◆ **Excerpt to read**:
....................
Buffer Overflows and History: a request

overflow.jpg

One of my long-term interests in security is the ongoing cost of secrecy. My current favorite example is the stack smashing buffer overflow. These were known and understood no later than 1972, and clearly documented in the Computer Security Technology Planning Study:

The code performing this function does not check the source and destination addresses properly, permitting portions of the monitor to be overlaid by the user. This can be used to inject code into the monitor that will permit the user to seize control of the machine. (Page 61)

I believe that more open discussion of the technique by Aleph One led to a variety of defensive techniques getting baked into compilers and operating systems. Those defenses are now widespread, and it’s getting hard to find a stack smashing attack 10 or so years later. Had we not let the problem fester in secret, we’d be better off.
....................
◆ **Extracted records**:
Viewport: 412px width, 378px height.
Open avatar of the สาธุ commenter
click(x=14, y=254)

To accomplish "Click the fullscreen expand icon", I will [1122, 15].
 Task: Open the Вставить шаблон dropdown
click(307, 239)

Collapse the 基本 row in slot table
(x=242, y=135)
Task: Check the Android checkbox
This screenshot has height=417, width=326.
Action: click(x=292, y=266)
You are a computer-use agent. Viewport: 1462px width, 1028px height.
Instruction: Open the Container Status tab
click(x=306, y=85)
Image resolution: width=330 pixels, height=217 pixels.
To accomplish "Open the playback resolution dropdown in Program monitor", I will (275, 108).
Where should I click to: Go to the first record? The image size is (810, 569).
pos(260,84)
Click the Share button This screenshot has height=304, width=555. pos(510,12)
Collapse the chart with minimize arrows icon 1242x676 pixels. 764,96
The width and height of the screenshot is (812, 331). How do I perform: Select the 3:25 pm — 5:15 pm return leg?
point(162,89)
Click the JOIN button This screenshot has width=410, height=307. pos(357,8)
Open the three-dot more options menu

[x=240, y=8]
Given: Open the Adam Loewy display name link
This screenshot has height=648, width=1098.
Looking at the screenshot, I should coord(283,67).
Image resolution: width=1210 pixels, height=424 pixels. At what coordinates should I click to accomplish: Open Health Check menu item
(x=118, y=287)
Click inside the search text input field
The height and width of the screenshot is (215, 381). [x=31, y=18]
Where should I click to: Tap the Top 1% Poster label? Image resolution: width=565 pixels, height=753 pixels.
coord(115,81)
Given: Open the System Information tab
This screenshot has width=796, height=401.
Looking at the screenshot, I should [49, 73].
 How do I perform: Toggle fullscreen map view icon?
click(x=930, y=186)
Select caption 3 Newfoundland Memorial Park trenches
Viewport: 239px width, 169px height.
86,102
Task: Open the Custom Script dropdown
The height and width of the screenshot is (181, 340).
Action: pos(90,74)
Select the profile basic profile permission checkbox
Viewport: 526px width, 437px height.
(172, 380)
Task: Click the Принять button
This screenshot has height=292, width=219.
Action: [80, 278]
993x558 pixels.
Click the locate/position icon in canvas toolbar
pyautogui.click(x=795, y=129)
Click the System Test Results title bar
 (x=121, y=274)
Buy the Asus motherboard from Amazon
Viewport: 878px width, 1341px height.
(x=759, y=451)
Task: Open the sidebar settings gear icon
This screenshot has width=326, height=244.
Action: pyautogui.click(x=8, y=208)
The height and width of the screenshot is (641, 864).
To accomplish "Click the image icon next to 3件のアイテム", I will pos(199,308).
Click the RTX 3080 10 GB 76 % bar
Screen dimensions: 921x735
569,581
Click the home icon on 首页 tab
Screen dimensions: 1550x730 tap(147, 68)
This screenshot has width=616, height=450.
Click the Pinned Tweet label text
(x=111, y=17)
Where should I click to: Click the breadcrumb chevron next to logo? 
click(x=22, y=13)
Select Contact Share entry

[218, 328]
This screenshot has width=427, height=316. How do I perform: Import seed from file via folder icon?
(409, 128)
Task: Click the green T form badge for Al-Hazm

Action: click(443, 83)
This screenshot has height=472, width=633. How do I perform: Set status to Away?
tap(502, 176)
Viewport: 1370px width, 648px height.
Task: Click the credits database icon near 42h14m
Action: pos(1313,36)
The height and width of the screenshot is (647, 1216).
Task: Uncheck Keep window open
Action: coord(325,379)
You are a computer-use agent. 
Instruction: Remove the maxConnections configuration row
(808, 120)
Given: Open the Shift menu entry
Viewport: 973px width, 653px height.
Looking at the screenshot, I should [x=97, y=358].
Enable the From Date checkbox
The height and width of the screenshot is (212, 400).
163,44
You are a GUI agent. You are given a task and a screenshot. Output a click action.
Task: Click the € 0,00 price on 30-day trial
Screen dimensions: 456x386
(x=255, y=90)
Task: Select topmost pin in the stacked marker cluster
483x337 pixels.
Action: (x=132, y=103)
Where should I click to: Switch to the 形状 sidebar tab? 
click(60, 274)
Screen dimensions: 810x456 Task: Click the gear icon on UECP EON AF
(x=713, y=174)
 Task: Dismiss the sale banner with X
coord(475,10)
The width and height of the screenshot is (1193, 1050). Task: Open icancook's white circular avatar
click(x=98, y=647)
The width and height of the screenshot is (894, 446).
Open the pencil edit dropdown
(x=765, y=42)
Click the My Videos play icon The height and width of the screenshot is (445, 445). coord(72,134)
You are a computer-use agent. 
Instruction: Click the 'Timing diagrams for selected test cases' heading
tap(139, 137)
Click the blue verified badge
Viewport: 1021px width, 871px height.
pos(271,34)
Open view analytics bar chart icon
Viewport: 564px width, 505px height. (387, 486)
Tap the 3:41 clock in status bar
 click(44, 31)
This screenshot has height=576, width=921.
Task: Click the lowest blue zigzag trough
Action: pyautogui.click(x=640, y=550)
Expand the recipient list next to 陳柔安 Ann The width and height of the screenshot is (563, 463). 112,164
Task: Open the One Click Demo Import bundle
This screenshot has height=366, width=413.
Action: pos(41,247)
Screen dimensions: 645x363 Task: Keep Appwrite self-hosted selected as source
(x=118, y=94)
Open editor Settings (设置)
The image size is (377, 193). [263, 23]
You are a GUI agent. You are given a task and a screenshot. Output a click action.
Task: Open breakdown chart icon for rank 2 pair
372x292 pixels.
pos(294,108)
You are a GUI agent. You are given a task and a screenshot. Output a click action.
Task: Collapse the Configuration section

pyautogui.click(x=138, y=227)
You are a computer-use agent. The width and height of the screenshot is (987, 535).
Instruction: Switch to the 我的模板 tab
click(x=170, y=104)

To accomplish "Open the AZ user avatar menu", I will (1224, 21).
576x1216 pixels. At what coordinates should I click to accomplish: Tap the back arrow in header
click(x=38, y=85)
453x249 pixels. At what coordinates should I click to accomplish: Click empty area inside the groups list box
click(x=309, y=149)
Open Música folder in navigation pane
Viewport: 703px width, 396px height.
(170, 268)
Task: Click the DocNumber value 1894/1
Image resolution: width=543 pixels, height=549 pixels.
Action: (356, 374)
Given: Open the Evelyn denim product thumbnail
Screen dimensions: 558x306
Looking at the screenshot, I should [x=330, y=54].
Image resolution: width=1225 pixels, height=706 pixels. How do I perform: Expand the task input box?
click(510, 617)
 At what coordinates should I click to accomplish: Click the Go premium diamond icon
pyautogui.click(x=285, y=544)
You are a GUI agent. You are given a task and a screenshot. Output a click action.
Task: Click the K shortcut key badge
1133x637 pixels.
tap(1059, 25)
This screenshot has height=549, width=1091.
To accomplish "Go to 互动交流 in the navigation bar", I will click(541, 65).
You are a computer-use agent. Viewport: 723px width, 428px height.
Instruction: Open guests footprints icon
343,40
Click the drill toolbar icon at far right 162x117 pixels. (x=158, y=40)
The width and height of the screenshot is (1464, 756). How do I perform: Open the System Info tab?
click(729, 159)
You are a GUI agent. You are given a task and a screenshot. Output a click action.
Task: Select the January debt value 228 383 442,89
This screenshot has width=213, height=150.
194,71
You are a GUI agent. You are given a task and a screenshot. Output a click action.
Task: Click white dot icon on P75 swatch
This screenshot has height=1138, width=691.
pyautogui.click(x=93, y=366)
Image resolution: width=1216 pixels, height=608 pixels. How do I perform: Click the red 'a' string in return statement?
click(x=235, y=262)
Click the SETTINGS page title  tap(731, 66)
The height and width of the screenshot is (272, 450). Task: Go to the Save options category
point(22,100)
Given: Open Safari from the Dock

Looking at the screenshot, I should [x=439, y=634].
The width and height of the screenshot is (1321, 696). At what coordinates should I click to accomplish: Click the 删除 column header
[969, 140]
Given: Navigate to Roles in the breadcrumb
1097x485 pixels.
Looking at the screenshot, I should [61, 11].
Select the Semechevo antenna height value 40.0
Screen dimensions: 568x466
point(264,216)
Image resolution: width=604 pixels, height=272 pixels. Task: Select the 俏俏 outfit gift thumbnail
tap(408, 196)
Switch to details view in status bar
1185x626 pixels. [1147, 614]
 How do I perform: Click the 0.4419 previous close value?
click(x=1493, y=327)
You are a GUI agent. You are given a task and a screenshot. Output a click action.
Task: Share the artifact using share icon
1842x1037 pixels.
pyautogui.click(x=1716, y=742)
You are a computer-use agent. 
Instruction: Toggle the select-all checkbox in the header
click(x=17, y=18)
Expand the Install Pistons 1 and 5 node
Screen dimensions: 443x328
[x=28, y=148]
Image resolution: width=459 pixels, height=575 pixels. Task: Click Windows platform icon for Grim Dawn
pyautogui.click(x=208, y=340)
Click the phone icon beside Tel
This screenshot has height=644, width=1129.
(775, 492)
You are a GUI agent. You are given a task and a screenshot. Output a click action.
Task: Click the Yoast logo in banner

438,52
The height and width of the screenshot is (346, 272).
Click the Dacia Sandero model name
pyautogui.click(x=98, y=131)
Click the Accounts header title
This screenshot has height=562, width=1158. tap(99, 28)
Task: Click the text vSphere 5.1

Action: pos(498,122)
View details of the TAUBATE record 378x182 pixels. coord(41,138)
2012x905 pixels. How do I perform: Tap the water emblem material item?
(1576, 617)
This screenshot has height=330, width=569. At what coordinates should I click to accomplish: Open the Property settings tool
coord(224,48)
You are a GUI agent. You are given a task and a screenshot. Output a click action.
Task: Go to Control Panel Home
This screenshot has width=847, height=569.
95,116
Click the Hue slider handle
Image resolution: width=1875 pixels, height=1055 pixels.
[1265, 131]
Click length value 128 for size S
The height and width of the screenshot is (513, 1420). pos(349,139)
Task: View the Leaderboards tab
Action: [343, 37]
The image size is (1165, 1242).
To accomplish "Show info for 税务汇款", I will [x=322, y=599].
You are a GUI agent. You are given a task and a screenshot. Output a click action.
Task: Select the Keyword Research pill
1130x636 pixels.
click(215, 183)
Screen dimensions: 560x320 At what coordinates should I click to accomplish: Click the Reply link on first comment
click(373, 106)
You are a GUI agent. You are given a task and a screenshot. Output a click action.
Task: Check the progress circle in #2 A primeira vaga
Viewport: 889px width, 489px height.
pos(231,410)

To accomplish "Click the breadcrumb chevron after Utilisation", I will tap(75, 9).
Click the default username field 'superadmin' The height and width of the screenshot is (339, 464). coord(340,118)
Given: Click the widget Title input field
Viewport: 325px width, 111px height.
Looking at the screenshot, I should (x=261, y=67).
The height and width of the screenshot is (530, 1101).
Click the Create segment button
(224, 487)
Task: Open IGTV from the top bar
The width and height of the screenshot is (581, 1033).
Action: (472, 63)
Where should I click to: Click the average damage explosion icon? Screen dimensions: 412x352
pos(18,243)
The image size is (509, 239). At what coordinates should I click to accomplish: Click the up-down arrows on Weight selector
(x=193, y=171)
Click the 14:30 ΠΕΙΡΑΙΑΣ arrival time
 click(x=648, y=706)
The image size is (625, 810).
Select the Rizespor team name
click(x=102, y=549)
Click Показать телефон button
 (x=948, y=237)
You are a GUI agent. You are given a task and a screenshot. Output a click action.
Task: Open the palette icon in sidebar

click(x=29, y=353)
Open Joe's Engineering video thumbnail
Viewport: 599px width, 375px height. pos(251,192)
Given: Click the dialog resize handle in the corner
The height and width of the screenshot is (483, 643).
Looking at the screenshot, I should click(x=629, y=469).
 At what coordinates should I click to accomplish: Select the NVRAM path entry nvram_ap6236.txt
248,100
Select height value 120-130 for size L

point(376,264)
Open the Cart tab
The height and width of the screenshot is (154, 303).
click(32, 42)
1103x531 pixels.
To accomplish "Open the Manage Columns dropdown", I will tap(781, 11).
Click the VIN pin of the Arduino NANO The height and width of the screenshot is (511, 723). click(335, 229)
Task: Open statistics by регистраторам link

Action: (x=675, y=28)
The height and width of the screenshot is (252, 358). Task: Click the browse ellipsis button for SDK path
....................
Reproduce the full post about buffer overflows and the cost of secrecy, word for word, from its title to its last sentence.

Buffer Overflows and History: a request

overflow.jpg

One of my long-term interests in security is the ongoing cost of secrecy. My current favorite example is the stack smashing buffer overflow. These were known and understood no later than 1972, and clearly documented in the Computer Security Technology Planning Study:

The code performing this function does not check the source and destination addresses properly, permitting portions of the monitor to be overlaid by the user. This can be used to inject code into the monitor that will permit the user to seize control of the machine. (Page 61)

I believe that more open discussion of the technique by Aleph One led to a variety of defensive techniques getting baked into compilers and operating systems. Those defenses are now widespread, and it’s getting hard to find a stack smashing attack 10 or so years later. Had we not let the problem fester in secret, we’d be better off.